Every line that contains "computer" must be located and copied from the data.

[Records from a data source]:
#####

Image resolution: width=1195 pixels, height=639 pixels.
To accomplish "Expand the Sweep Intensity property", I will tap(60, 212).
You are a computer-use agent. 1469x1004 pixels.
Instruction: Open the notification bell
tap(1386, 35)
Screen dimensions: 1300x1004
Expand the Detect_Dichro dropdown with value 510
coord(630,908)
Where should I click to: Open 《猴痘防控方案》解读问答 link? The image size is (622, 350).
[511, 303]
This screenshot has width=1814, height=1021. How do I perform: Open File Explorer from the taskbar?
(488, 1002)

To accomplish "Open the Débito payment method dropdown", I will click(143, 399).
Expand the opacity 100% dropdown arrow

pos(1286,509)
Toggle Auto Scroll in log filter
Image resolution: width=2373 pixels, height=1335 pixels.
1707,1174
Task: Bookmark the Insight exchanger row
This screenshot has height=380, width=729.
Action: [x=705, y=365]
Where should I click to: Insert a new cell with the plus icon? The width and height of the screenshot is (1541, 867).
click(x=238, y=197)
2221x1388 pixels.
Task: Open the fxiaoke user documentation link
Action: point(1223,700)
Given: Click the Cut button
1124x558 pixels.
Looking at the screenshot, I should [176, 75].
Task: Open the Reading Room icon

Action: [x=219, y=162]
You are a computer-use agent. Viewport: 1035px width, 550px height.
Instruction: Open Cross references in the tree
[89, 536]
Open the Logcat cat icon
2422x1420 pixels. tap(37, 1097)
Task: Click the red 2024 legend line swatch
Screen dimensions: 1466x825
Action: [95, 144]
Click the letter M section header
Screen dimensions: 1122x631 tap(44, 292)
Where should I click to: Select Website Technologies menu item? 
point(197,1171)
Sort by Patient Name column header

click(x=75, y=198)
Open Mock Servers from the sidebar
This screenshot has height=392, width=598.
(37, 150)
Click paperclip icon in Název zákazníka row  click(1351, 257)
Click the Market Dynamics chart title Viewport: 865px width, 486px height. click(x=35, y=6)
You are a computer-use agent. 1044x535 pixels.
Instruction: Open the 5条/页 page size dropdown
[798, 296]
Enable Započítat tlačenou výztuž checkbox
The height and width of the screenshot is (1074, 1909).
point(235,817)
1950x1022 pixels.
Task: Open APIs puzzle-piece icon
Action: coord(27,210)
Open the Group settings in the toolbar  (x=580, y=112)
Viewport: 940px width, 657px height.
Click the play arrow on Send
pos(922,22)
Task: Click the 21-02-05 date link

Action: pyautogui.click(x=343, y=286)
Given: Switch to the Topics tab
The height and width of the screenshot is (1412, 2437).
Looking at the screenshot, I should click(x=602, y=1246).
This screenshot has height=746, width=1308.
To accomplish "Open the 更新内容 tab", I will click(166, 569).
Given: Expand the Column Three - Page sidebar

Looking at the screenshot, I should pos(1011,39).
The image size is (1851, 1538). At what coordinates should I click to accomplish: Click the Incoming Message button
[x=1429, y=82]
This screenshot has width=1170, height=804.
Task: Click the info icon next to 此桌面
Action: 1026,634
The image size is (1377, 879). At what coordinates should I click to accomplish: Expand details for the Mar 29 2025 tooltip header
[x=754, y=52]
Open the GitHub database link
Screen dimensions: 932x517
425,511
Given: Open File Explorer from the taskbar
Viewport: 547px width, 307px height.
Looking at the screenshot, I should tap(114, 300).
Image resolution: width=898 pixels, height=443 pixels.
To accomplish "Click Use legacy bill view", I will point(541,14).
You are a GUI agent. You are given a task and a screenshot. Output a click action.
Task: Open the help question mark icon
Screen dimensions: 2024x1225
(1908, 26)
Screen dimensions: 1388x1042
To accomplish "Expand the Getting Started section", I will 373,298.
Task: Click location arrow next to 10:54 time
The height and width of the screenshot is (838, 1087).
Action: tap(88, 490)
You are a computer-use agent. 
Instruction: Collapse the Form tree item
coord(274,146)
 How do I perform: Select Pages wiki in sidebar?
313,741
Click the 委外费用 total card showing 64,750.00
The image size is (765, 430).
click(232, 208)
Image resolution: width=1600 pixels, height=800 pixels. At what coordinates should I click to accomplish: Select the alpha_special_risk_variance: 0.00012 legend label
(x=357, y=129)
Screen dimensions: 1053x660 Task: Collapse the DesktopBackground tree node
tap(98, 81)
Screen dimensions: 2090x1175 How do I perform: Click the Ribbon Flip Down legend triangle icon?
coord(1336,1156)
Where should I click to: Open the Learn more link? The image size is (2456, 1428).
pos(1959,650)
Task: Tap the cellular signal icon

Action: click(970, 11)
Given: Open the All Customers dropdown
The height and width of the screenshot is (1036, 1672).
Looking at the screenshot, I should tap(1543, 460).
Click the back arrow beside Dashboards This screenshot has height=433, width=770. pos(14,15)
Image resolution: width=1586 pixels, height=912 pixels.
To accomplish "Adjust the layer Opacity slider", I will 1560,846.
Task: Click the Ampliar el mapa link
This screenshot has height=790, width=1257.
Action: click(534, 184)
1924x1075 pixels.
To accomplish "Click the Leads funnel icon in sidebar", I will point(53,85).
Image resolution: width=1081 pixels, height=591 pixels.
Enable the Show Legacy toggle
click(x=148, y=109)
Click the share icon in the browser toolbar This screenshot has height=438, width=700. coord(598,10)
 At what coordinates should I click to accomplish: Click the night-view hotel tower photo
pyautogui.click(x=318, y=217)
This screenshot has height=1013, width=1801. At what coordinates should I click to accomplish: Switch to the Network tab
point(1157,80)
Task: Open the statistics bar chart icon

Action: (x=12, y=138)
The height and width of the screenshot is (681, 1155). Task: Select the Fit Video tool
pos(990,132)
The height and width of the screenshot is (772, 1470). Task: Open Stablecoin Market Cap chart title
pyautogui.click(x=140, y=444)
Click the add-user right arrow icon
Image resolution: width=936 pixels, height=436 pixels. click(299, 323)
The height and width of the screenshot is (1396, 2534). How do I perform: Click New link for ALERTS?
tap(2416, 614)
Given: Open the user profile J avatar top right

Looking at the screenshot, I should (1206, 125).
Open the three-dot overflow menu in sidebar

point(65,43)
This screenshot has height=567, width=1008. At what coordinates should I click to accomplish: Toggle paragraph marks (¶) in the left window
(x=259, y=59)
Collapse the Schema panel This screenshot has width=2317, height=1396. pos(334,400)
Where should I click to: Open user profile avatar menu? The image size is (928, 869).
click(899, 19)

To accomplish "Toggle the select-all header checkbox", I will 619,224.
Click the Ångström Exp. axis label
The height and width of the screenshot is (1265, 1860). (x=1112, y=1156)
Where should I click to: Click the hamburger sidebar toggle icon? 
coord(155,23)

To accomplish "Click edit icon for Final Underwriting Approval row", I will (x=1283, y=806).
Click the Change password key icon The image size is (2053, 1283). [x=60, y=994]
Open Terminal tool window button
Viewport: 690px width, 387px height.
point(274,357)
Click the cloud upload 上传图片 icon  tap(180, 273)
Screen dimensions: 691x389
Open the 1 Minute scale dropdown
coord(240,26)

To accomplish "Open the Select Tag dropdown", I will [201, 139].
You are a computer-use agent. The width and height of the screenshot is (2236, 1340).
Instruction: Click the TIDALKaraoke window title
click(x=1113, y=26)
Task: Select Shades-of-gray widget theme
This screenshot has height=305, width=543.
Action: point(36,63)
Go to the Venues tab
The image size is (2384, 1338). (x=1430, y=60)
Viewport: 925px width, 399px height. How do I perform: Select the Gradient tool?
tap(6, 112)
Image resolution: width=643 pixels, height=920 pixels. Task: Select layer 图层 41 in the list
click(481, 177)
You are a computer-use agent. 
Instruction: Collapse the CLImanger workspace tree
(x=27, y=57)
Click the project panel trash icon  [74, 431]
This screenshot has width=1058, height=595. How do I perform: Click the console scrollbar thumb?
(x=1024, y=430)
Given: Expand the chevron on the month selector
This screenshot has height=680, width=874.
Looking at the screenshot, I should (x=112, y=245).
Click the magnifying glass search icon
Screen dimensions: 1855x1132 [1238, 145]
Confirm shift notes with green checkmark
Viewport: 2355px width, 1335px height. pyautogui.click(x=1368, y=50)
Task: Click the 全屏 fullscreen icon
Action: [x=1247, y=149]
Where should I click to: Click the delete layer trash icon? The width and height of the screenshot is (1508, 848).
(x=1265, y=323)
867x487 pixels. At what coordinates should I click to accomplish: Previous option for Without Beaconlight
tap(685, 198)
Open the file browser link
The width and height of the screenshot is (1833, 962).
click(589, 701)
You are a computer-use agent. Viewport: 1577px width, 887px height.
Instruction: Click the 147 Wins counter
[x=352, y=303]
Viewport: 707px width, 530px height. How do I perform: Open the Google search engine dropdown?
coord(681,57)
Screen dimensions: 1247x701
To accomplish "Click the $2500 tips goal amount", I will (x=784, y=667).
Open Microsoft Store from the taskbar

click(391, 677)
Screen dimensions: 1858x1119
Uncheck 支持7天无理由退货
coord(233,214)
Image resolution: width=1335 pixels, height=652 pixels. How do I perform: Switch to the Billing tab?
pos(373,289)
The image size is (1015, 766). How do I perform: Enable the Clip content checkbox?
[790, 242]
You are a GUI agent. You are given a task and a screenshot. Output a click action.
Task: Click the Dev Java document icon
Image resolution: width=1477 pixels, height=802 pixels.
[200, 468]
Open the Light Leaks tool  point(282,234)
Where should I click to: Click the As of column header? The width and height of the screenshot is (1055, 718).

#####

[COMPLETED TASK]:
You are a computer-use agent. 1469x1004 pixels.
You are a computer-use agent. Viewport: 1035px width, 550px height.
You are a computer-use agent. 1044x535 pixels.
You are a computer-use agent. 
You are a computer-use agent. The width and height of the screenshot is (2236, 1340).
You are a computer-use agent. 
You are a computer-use agent. Viewport: 1577px width, 887px height.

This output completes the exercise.